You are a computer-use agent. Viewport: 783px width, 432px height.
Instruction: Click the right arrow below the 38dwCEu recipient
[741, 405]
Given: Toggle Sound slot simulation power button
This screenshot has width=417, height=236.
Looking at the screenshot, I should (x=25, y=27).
* * *
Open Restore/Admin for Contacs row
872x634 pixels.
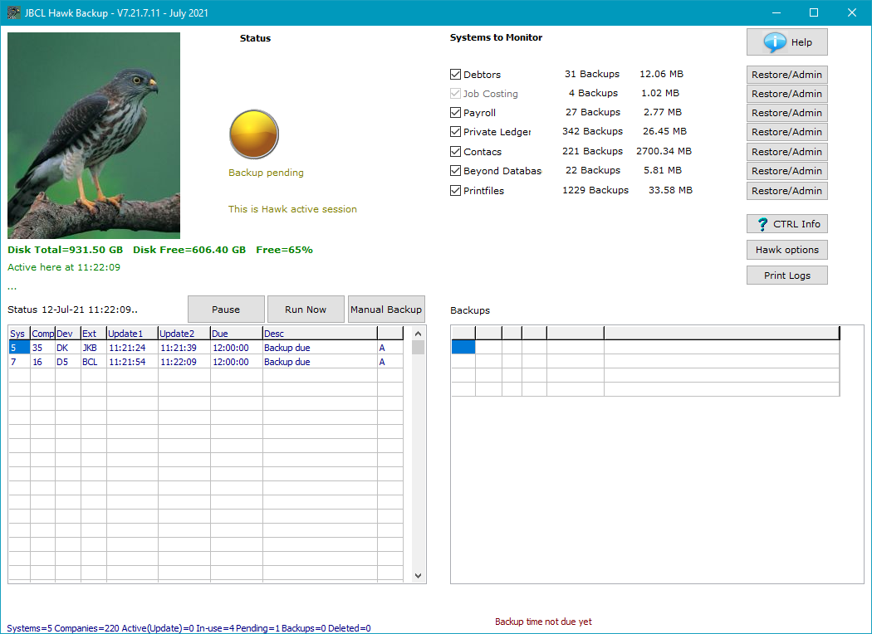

* **WORK INSTRUCTIONS**
The answer is the lines above between the line holding "Open Restore/Admin for Contacs row" and the line holding "872x634 pixels.", inclusive, each written out exactly, and no others.

* **TASK RESPONSE**
Open Restore/Admin for Contacs row
872x634 pixels.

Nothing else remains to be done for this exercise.